The Taunton Iron Works (also known as Leonard Iron Works) was located on the banks of the Forge River in what is now Raynham, Massachusetts. It was the first iron works established in Plymouth Colony, and only the third in New England. Much more successful than earlier works at Saugus, and Braintree, it operated for a remarkable period of two hundred and twenty years, from to .

==History==
On October 21, 1652, after the discovery of large amounts of bog ore in the area, residents of Taunton voted to establish an iron works in their town. The town invited brothers Henry and James Leonard and Ralph Russell, experienced iron men who had worked at the works in Braintree to come to Taunton to set up a works on the Two Mile River. The Leonard brothers had emigrated from Pontypool, Wales to work at the iron works in Lynn (Saugus), and later at Braintree. The Town of Taunton offered the ironmasters land in exchange for help establishing the works. However, only James Leonard remained in Taunton to take advantage of the town's offer. Henry Leonard returned to Lynn in 1655. He later established a works at Rowley in 1668. However, this works was not successful. Henry Leonard later moved to New Jersey, where he and his sons established successful works. Ralph Russell also did not remain in Taunton, instead moving to Dartmouth where he set up a forge at what became known as Russells Mills, on the Paskamanset River.

A joint-stock company was established by the town, and shares were sold to many members of the community, as well as a few individuals in other surrounding places. James Leonard, owned 1/2 share of the works. These members included "Hezekiah HOARE, Thomas GILBERT, Richard WILLIAMS, Walter DEAN, George HALL, Oliver PURCHIS, James WALKER, John TISDALL, Wm. PARKER, Mr. GILBERT senr: Peter PITTS, Richard STACEY, John COBB, William HODGES, Nath’l WOODWARD, Timothy HOLLOWAY, James BURT, Edward BOBETT, Jonah AUSTIN, sen’r, John PARKER, Samuel WILBORE, Miss E. POLE, Jane POLE ... William POLE, Timothy LINDALL of Salem, his son-in-law, Nicholas WHITE, senr., Richard STEPHENS, John TURNER, Thomas LINCOLN, senr., Anthony SLOCUM, James LEONARD, Thos. ARMSBERY, Joseph WILBORE, Henry ANDREWS, John HALL, James PHILLIPS, Francis SMITH, Geo. WATSON, Gov. LEVERETT and Major Edward TYNG of Boston, Nath’l PAINE, senr., and Stephen PAINE, Jr., of Bristol, Benedict ARNOLD of Newport, Richard THAYER of Braintree, contributing from £20 to £5 each, for whole, half and quarter shares."

Operation of the works began in 1656. Consisting of a two-hearth water-powered bloomery, it produced bar iron directly from ore, yielding about 20 to 30 tons annually.

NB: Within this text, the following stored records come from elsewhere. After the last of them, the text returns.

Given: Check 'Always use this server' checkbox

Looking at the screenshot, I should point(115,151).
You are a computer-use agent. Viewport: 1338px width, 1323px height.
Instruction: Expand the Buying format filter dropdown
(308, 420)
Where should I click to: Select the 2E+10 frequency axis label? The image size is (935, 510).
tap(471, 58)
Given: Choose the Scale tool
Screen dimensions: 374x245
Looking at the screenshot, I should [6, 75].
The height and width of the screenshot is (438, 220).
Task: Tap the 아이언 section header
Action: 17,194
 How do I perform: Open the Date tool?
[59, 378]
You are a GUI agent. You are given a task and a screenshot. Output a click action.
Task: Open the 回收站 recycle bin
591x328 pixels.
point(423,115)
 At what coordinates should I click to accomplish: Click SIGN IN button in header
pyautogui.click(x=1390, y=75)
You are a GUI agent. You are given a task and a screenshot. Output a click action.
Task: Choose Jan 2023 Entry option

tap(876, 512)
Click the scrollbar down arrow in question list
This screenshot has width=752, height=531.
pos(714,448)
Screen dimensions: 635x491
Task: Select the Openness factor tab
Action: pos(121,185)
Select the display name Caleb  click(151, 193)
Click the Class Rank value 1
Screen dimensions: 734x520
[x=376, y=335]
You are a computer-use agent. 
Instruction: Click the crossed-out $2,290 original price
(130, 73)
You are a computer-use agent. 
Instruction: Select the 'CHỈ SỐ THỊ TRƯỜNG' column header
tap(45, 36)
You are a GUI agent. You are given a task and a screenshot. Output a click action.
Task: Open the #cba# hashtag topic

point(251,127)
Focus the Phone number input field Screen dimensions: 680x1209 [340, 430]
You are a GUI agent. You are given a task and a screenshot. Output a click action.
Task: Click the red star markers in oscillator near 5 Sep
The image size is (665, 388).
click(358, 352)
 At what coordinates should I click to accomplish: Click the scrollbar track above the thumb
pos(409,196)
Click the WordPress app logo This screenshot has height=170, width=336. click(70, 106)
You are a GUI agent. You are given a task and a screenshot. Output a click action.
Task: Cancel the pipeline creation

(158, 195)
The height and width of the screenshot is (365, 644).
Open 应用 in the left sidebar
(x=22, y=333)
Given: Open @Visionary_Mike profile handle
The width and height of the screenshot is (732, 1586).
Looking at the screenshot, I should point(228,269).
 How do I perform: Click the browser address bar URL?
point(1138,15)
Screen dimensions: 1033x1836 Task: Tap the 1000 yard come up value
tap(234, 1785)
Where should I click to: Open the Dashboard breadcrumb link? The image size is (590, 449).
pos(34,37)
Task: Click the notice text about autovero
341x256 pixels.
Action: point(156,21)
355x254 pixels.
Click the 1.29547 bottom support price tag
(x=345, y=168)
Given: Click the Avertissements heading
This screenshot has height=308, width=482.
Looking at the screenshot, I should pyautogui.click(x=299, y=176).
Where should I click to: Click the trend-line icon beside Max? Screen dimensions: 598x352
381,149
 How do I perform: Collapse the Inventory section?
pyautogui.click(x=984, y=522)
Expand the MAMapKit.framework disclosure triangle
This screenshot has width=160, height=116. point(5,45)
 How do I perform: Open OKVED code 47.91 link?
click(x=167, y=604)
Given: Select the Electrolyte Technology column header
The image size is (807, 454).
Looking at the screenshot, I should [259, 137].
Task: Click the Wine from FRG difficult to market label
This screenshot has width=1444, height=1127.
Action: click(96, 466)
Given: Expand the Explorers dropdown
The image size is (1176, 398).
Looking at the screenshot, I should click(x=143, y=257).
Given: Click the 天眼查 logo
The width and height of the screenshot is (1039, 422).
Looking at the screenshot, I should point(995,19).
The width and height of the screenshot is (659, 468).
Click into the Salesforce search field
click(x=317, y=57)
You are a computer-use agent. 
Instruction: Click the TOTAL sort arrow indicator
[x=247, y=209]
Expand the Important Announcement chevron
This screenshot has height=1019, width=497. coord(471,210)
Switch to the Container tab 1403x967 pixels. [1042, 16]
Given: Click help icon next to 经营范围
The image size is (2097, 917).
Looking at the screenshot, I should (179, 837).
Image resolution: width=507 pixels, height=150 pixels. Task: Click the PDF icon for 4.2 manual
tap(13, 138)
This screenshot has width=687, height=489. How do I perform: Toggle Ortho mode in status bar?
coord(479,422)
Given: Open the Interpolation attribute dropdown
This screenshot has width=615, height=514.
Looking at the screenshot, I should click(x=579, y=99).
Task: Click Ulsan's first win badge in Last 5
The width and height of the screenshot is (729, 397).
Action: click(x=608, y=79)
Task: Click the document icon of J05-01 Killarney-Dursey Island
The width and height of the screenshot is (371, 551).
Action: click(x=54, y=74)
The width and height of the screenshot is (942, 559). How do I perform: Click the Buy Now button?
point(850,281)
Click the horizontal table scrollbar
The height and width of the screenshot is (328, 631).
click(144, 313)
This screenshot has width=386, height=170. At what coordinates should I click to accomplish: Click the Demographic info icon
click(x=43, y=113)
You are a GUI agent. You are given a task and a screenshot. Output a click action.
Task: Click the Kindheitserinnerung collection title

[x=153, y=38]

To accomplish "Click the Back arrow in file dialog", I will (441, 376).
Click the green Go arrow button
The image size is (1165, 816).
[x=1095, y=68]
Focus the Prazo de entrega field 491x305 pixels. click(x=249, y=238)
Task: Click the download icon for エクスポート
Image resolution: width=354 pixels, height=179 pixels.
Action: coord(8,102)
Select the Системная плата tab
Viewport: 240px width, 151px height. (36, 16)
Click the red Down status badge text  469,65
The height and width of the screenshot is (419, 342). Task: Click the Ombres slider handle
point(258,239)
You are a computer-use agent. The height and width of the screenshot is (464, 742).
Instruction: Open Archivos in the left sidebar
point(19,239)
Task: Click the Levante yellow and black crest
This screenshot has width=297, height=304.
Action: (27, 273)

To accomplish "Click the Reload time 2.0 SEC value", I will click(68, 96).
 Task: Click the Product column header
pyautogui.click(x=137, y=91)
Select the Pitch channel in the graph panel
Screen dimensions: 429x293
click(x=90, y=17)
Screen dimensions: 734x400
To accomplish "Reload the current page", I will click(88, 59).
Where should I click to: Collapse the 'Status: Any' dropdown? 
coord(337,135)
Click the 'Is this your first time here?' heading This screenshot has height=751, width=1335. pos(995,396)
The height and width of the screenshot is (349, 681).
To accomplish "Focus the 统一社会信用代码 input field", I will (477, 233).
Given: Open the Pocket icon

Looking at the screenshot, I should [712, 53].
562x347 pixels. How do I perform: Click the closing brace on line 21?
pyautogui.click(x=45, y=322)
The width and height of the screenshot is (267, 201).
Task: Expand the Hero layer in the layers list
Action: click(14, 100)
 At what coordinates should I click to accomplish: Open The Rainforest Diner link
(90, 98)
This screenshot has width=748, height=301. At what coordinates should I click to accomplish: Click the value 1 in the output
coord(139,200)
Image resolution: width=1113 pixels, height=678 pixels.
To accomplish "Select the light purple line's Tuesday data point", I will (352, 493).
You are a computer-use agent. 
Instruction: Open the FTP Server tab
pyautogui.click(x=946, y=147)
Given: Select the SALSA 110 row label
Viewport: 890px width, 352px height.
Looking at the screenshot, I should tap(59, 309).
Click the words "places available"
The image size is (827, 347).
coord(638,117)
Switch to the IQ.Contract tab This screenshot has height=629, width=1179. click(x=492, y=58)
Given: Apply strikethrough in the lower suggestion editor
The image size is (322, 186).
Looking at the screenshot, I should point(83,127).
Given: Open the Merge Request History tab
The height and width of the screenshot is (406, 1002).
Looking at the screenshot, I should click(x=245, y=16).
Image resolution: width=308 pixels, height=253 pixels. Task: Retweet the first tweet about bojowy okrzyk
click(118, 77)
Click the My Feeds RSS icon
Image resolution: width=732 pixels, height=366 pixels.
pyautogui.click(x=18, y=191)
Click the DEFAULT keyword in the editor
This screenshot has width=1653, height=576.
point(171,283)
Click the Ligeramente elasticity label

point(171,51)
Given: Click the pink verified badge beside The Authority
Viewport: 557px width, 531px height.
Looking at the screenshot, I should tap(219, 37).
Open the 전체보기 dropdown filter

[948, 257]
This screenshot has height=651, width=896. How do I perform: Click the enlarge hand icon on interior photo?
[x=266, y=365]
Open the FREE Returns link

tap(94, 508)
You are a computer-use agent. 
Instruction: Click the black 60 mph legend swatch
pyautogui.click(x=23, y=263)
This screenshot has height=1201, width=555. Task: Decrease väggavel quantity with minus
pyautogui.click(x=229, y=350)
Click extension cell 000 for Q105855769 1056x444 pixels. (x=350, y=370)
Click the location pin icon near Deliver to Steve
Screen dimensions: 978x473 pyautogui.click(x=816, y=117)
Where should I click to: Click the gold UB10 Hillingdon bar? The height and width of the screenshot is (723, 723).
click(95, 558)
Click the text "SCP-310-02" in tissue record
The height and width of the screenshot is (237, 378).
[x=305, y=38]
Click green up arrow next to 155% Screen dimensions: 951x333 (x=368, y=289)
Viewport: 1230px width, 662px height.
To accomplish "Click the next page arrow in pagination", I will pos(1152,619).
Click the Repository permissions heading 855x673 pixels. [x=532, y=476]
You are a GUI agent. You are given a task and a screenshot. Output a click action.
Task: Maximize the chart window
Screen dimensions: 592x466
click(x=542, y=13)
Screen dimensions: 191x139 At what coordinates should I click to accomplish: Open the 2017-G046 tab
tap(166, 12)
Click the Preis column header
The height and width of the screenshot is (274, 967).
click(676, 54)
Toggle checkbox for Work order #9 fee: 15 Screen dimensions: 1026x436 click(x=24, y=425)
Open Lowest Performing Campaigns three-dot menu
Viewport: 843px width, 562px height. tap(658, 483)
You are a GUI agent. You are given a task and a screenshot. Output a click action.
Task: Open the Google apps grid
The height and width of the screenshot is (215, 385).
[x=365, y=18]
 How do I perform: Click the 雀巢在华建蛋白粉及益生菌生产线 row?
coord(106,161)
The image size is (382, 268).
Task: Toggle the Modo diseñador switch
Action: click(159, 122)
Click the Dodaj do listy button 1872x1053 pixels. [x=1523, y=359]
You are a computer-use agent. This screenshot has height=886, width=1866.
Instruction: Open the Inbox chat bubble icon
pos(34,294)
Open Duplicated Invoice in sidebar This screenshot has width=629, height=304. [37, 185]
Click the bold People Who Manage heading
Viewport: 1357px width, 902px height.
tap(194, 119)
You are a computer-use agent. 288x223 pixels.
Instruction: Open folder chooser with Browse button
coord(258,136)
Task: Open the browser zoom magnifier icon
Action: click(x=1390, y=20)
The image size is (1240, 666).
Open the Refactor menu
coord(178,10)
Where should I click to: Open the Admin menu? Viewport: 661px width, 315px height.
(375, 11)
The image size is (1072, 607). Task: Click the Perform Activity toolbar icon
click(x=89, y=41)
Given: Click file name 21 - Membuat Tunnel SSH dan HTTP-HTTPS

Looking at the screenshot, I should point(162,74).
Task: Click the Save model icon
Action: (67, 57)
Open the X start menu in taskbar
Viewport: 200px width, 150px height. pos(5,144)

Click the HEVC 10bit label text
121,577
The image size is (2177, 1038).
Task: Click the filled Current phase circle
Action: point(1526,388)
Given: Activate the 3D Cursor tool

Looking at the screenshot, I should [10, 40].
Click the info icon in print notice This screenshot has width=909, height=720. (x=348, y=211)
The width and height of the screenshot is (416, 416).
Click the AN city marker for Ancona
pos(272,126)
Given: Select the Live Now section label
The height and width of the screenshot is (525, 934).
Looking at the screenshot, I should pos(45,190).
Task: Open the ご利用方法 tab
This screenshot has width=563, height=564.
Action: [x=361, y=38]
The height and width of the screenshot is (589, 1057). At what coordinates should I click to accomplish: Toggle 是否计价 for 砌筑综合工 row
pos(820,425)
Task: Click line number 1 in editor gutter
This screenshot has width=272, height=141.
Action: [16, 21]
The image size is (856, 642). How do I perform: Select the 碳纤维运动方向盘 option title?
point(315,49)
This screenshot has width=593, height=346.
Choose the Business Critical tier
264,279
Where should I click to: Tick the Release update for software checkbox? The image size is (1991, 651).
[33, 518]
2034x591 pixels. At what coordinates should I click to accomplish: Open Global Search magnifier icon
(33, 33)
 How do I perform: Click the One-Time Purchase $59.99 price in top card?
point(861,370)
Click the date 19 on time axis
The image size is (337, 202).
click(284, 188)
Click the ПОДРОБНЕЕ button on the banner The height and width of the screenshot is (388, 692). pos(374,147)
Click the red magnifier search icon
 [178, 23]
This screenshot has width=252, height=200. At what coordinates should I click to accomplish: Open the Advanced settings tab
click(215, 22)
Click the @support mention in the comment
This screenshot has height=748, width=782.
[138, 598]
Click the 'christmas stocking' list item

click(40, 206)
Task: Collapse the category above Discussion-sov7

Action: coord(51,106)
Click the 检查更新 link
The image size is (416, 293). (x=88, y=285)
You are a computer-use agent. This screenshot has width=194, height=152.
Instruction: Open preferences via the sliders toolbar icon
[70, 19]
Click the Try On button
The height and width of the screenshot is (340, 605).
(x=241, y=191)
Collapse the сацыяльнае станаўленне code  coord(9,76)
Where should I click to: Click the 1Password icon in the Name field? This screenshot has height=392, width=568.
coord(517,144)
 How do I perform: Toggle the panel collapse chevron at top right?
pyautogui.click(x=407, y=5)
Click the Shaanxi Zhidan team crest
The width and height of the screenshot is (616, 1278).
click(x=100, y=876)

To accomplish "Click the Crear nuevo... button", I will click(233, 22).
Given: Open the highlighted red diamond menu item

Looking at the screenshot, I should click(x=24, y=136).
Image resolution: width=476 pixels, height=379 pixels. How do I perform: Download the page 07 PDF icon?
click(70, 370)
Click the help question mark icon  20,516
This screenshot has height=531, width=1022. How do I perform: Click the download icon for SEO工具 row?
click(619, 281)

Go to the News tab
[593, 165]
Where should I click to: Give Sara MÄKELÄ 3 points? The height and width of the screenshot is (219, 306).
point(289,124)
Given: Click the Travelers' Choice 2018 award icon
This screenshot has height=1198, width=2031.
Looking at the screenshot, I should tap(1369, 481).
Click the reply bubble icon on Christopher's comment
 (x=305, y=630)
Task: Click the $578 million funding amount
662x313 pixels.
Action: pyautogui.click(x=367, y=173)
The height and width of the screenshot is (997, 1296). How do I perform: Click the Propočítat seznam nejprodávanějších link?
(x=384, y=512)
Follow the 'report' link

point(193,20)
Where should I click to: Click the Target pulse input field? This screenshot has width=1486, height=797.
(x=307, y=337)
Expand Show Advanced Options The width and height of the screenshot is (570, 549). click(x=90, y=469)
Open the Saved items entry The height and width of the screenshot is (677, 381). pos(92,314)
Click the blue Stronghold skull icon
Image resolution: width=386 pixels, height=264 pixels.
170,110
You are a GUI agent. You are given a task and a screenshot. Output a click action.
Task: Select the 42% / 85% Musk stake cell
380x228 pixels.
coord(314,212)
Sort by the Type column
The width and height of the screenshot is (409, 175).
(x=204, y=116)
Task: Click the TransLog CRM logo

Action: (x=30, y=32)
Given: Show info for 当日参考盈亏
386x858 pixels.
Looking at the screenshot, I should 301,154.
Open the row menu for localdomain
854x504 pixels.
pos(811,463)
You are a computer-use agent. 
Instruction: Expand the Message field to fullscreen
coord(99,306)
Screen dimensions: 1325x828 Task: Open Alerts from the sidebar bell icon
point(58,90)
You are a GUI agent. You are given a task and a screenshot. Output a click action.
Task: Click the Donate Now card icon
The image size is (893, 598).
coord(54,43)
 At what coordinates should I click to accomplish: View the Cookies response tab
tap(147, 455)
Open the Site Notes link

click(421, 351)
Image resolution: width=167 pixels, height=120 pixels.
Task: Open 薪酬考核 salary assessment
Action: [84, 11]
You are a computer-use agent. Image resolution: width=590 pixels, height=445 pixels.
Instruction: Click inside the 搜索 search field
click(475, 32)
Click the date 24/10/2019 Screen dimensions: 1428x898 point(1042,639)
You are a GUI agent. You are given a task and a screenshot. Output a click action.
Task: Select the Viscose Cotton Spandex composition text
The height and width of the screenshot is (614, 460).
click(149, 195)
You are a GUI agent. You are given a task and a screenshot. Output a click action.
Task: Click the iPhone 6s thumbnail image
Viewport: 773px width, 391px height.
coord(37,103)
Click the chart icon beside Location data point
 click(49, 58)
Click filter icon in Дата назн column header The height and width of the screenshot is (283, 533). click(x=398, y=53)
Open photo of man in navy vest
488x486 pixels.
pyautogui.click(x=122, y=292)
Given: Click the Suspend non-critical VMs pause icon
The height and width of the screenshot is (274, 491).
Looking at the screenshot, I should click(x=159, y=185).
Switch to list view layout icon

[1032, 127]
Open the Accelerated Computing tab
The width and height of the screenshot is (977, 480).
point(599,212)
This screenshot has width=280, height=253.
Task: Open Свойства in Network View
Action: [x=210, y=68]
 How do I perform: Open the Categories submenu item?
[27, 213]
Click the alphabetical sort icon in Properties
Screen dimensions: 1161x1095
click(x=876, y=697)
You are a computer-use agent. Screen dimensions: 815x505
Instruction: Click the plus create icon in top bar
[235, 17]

George Hall served as the first clerk and manager until his death in 1669. This position was later held successively by his son John Hall, Henry Andrews and Israel Dean. In 1683, Captain Thomas Leonard became manager, a position he held until his death in 1713. Deacon Samuel Leonard next operated the works until he died in 1745.

In 1731, the works became part of the town of Raynham, Massachusetts, upon the division of that town from Taunton. In 1771, the works was acquired by Josiah Dean, who converted the site into a rolling and nail works. Upon Dean's death in 1818, ownership of the works was transferred his son Eliab B. Dean. In 1825, it was converted into an anchor forge. Theodore Dean, son of Eliab, was the last operator of the works, which closed in 1876.

==Legacy==
James Leonard later established a works on the Mill River in Taunton in 1670. Operation of the Whittenton works continued by Leonard’s sons and grandsons for over one hundred years. It is now the site of the Whittenton Mills. In 1698, Leonard's sons established another works in Chartley, in what is now Norton, Massachusetts. Job M. Leonard, another descendant of James, would later set up iron works in nearby East Bridgewater and Somerset.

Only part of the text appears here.